Complex systems need handling with care, knowledge—and checklists.
According to an aerospace engineer, a passenger jet may have 500,000 parts, a jumbo jet up to 7 million; and as both are marvels of complexity, airline pilots use multiple checklists to help ensure airworthiness, safe flights, and happy landings.
In medicine, a study of 41,000 trauma patients in Pennsylvania found that they had 1,224 different injury-related diagnoses in 32,261 unique combinations. “That’s like having 32,261 kinds of airplane to land,” said Atul Gawande, surgeon, health researcher, and author of The Checklist Manifesto.
Gawande said flight checklists became standard practice after the 1935 crash of a Boeing B-17 on its demo flight for the United States Army Air Corps, when the “flying fortress” climbed to 300 feet, stalled, turned, crashed, and exploded in a fiery blast, killing the seasoned pilot and another crew member. The cause? Pilot error.
While the B-17 could fly faster and nearly twice as far as other aircraft and carry five times more bombs—it was more complex. After pilots began using preflight checklists, the Army’s 13,000 B-17s flew millions of miles without an accident, enabling a decisive air advantage over Nazi Germany in World War II.
Like pilots, cleaning professionals follow a checklist. We can look at is as our green cleaning mission to help prevent the Earth’s complex ecosystem—consisting of 8.7 million species of plants and animals—from “crashing,” or to put it differently, to keep the “patient” from dying.

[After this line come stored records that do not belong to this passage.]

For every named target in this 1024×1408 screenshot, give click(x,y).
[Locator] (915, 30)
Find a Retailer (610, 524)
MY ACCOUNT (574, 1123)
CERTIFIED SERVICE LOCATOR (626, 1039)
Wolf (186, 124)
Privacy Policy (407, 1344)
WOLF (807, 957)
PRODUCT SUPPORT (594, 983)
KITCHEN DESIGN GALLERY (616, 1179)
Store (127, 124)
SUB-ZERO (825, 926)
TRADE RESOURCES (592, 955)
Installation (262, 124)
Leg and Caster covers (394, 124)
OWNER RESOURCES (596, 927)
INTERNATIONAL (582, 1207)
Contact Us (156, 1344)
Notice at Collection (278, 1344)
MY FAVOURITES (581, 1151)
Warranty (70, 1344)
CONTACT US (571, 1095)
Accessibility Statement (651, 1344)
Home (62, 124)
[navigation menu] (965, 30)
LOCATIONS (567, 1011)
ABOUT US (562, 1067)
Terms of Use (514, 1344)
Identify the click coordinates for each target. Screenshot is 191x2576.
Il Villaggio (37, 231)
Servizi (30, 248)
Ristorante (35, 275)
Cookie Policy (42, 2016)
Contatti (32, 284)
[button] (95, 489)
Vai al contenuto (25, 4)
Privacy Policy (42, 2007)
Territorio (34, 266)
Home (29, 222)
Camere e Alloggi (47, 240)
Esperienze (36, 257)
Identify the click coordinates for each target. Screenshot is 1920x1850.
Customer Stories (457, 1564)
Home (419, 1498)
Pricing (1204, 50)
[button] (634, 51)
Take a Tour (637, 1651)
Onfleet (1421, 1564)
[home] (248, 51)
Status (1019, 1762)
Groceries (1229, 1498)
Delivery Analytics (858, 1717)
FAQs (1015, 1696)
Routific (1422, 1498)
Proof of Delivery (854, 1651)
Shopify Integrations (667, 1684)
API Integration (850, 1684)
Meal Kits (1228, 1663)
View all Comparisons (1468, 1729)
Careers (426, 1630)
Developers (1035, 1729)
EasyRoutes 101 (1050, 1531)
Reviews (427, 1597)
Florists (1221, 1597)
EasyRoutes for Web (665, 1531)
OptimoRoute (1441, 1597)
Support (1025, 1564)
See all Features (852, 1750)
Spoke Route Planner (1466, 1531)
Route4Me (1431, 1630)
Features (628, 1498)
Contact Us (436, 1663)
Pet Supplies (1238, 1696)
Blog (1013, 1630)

What goes into a green cleaning checklist?
In my consulting practice, we teach these six steps to green cleaning:
- Identify the soil
- Pick up the soil
- Package the soil (contain and remove)
- Dispose of the soil (waste management)
- Inspect your work
- Measure your results (e.g., using an adenosine triphosphate (ATP) meter)
Checklists help ensure workers follow the right steps so none are missed. The six steps provide an “aerial view” of major goals, while task- or sub-lists define specifics for frontline workers.
How long should a checklist be? According to Gawande, it cannot be lengthy. “A rule of thumb some use is to keep it to between five and nine items, which is the limit of working memory,” he said.
To aid the memory, put task lists on laminated job or task cards worn around the neck and/or attached to a cleaning cart.
Workers can mark task boxes completed using a wet-erase marker, take a photo of the completed list using a smartphone, send it to a supervisor, then remove the marks after each shift.
Checklists go into double duty
Beyond listing tasks, checklists can:
- Help schedule and itemize training for each worker
- Lay out topics to discuss with customers (e.g., dusting, vacuuming, restroom cleaning outcomes) to determine satisfaction levels
- Assign task quality ratings of 1-5 for each job done
- List steps to prevent slips and falls as well as other injuries
- Enumerate key aspects of your cleaning policy, plan, and training programs
- Outline and track improvements, safety, and savings
- Help with onboarding new workers by simplifying and standardizing procedures.
Checklists prompt a disciplined approach by management to help ensure the right things are done properly and on time by listing essentials, standardizing processes, eliminating waste, and streamlining labor.